[发明专利]一种沉默长非编码RNA表达的方法及其应用

说明书

本发明公开了一种沉默长非编码RNA表达的方法及其应用。本发明提供了用于在真核细胞基因组中沉默长非编码RNA表达的成对sgRNA，其一靶向所述长链非编码RNA任一内含子的BPS位点上游的序列，另一靶向所述长链非编码RNA同一内含子的3’SS位点下游的序列。本发明克服了现有技术不得不采用的切除启动子区域或插入polyA序列或切除全长基因以沉默长非编码RNA表达带来的技术难度和对附近基因的干扰。

技术领域

本发明涉及生物技术领域，具体涉及一种沉默长非编码RNA表达的方法及其应用。

背景技术

长非编码RNA(lncRNA)是一类长度大于200nt的RNA，由于缺乏开放阅读框，因此绝大多数的此类RNA不进行翻译。之前对于此类RNA认识不足时，认为其是细胞内的“暗物质”，但随着对RNA功能研究，越来越多的证据表明此类RNA也发挥着特殊的生物学功能。调节基因表达是一种重用的研究基因功能的技术方法。相比siRNA和ASO，CRISPR方法是一种较为成熟且有效的调控基因的技术方法，特别是定位在核内的lncRNA。然而，由于基因间的位置的复杂性，因此极大的限制了CRISPR方法的应用。这些不可使用CRISPR方法编辑的lncRNA大多存在共用启动子现象或外显子存在重叠，例如天然反义转录物NAT等。

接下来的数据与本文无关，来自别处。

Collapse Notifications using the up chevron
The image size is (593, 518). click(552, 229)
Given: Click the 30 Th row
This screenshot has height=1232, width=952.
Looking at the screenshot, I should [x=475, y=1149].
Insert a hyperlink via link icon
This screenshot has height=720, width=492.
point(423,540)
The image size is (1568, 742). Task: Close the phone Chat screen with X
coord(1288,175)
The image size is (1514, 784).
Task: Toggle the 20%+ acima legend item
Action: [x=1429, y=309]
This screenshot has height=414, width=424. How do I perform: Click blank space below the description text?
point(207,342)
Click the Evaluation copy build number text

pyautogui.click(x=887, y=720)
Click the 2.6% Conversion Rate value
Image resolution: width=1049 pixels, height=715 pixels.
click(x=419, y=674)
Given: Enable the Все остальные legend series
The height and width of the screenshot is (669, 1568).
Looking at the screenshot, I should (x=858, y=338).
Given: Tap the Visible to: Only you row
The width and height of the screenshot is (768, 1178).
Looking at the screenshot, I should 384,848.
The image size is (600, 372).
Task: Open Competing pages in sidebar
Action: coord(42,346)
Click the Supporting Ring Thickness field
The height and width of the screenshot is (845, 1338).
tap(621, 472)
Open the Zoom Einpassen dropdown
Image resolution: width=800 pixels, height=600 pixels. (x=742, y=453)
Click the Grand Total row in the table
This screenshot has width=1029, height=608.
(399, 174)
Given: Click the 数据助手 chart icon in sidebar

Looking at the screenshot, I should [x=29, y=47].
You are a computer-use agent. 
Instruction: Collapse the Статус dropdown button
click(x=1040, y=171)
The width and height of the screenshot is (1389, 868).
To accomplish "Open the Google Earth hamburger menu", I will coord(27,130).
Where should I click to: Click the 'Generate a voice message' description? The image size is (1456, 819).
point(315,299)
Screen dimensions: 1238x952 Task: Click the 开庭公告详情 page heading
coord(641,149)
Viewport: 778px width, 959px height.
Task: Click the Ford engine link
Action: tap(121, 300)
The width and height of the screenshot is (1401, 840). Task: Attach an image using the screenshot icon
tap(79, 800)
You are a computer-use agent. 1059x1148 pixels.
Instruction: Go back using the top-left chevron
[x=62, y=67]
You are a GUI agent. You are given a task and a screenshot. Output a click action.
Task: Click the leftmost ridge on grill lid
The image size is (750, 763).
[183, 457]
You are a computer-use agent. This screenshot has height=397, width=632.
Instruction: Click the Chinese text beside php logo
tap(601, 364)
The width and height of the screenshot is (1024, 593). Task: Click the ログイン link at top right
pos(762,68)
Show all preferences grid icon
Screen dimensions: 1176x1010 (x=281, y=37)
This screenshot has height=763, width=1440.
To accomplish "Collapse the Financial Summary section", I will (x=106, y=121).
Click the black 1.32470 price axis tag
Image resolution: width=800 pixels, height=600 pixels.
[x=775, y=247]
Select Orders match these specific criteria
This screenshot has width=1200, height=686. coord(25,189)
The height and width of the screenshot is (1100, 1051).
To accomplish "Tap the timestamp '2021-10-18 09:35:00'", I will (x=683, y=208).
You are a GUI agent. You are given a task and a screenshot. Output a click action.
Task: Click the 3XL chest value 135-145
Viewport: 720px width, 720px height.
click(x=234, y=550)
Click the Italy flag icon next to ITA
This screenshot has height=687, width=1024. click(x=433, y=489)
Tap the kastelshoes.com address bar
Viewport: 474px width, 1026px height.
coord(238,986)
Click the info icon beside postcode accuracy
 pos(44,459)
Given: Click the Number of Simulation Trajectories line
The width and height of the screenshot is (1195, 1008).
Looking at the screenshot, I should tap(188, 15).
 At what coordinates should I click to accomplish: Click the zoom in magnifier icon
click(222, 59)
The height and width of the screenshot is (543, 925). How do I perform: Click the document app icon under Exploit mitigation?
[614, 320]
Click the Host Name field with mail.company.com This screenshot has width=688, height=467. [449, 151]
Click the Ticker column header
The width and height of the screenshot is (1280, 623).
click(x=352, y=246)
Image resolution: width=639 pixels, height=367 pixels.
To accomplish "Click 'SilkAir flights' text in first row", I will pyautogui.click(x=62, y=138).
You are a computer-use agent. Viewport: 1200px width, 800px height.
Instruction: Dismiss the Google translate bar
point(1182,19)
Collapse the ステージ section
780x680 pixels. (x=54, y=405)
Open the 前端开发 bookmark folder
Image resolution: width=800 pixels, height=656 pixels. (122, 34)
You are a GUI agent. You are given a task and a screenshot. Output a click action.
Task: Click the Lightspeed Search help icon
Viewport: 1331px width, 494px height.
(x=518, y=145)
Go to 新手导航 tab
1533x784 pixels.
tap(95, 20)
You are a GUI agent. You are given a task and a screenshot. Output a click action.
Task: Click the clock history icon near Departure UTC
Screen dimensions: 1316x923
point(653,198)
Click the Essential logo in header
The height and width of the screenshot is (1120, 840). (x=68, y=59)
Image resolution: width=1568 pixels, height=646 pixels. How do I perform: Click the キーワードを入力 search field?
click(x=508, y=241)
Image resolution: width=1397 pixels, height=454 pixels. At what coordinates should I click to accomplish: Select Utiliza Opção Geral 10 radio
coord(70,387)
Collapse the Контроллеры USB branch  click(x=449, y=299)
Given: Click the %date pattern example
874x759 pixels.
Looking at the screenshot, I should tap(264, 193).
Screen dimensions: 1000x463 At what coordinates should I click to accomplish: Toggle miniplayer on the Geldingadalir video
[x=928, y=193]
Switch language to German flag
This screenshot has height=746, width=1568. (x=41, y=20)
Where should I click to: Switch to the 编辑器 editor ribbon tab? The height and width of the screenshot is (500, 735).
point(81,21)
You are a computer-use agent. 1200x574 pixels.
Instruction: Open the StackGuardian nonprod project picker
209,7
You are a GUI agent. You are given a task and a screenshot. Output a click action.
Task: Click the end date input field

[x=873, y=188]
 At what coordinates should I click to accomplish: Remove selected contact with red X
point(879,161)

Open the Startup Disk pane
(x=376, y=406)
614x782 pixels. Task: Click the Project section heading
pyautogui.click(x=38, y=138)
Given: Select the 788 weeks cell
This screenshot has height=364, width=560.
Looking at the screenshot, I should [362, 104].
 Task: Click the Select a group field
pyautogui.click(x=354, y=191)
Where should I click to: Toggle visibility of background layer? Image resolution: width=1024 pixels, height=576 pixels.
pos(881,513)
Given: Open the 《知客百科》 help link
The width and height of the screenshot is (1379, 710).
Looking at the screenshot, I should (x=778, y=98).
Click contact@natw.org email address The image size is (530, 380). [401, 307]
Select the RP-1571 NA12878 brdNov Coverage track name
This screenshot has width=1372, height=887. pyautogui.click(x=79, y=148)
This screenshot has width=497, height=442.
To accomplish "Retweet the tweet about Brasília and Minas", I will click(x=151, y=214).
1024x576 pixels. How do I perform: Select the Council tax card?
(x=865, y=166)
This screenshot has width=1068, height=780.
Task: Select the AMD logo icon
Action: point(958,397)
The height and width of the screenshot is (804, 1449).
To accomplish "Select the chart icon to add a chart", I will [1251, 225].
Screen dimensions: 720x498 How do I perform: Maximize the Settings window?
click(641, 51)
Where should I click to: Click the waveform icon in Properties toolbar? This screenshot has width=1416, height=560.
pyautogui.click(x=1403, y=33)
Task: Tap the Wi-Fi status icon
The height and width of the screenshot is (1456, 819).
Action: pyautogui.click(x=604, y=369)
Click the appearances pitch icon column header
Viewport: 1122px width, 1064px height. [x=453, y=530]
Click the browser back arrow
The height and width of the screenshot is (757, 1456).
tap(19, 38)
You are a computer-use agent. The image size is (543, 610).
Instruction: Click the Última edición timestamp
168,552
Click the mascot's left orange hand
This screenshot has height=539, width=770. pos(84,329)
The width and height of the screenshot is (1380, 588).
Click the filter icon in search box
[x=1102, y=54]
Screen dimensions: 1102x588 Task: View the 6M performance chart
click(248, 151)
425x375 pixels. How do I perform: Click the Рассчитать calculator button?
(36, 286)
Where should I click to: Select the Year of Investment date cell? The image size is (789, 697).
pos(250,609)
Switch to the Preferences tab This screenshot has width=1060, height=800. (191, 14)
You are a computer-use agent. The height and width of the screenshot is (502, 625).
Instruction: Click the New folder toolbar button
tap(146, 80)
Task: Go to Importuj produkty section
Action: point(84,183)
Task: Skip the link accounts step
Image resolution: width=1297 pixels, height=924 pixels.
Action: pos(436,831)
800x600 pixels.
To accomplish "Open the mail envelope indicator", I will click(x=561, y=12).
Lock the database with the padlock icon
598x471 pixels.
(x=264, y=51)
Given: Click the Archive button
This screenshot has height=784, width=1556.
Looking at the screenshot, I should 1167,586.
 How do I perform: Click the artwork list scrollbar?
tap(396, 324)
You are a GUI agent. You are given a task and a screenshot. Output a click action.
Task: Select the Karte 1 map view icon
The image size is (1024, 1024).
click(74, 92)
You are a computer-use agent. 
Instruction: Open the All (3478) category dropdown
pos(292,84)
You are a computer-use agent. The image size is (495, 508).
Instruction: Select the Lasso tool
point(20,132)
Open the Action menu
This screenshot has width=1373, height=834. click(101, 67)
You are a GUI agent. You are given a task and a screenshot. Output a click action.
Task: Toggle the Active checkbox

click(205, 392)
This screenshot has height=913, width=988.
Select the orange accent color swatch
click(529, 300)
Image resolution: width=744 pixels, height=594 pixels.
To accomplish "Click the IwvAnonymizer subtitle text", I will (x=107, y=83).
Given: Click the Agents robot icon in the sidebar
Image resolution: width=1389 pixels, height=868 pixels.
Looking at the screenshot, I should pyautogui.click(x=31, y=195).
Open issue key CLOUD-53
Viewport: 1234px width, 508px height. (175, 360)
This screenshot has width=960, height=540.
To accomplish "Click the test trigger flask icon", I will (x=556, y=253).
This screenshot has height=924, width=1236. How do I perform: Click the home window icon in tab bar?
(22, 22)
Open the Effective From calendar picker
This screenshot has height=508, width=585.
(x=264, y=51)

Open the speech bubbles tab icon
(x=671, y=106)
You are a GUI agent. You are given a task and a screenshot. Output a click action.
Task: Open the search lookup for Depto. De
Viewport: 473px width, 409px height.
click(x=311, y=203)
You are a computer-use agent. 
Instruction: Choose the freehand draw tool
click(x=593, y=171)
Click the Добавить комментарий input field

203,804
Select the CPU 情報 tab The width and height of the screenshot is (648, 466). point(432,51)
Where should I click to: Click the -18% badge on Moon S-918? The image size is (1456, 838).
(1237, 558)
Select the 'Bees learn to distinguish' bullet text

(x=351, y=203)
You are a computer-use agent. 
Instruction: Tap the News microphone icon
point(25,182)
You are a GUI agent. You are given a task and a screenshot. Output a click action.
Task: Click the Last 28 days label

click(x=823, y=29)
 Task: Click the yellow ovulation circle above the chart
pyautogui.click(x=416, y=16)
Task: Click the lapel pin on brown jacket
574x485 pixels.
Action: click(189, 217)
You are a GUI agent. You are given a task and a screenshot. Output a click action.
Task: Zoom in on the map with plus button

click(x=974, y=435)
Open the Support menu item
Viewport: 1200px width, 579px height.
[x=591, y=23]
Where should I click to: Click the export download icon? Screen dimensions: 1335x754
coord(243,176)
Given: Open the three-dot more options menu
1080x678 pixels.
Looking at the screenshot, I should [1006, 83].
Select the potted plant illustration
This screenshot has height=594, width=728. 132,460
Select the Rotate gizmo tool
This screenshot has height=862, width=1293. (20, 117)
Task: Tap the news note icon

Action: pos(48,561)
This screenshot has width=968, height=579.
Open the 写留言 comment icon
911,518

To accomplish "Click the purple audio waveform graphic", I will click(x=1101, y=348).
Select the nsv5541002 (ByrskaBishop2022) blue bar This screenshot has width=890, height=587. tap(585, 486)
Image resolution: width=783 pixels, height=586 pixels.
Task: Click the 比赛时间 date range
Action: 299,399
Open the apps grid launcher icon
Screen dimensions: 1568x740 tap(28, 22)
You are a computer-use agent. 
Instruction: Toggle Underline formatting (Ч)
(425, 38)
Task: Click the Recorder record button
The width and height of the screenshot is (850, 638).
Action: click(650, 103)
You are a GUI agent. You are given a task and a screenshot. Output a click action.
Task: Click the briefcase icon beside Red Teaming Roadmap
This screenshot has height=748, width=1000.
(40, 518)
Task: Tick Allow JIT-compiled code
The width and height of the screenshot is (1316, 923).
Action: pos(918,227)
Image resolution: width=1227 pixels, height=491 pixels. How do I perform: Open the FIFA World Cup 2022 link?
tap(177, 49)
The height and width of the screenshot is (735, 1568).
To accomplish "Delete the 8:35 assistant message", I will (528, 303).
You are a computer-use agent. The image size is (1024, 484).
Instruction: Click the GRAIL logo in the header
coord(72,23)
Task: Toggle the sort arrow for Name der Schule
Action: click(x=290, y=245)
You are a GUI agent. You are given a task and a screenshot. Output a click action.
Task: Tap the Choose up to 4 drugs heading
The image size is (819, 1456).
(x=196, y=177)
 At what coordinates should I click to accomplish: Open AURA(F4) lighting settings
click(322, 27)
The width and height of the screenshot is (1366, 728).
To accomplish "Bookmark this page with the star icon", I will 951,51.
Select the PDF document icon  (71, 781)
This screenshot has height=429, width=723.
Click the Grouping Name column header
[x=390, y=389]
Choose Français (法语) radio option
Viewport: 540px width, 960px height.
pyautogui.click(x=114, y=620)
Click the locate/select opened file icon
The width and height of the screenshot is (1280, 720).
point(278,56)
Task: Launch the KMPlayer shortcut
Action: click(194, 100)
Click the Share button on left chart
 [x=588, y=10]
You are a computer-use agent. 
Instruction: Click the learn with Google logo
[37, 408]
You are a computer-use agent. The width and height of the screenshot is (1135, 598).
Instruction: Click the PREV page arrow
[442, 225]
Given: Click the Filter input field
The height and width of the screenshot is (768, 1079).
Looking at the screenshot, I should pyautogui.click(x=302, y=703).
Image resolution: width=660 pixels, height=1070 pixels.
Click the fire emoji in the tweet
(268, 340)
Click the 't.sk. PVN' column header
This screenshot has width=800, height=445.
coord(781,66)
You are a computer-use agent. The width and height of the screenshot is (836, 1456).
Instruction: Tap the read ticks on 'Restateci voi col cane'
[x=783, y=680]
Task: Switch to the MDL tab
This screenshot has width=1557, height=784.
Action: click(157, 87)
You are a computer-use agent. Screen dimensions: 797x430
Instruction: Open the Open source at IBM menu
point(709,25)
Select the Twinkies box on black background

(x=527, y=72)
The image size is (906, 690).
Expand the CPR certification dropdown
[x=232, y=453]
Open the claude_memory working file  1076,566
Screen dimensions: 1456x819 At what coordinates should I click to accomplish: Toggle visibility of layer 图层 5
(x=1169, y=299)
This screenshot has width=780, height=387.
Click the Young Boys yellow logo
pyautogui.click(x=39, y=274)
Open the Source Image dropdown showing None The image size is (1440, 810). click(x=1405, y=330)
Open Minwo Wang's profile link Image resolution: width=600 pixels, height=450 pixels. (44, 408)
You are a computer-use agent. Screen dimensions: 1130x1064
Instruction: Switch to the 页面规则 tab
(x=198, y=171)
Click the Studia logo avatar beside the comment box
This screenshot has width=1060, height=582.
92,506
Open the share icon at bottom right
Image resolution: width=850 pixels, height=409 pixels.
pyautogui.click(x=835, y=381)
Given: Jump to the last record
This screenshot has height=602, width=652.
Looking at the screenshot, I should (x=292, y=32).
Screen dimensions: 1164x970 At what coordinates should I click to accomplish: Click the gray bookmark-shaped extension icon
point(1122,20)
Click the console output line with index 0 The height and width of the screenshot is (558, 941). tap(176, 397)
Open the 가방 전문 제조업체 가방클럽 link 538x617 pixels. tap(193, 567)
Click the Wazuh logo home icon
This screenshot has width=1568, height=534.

与编码基因不同，单一SgRNA造成的移码突变难以沉默lncRNA的表达。目前常用的CRISPR调控基因表达的策略主要有敲除lncRNA的启动子和部分外显子或敲除整个lncRNA基因组。以上方法存在较大的缺陷，一是操作难度大，二是启动子区域存在较多的转录调控原件，敲除该区域可能影响到邻近基因的表达，特别是NAT。其次，真核基因存在较多的内含子，全基因的敲除可能会影响基因附近基因的表达。因此，本领域存在寻找沉默lncRNA表达的新型策略和高效筛选方法。

发明内容

为了解决上述技术问题，本发明提供了一种用于沉默长非编码RNA表达的特殊方法，称为前体RNA剪接干扰法(IE法)。

第一方面，本发明要求保护一种用于在真核细胞基因组中沉默长非编码RNA表达的成对sgRNA。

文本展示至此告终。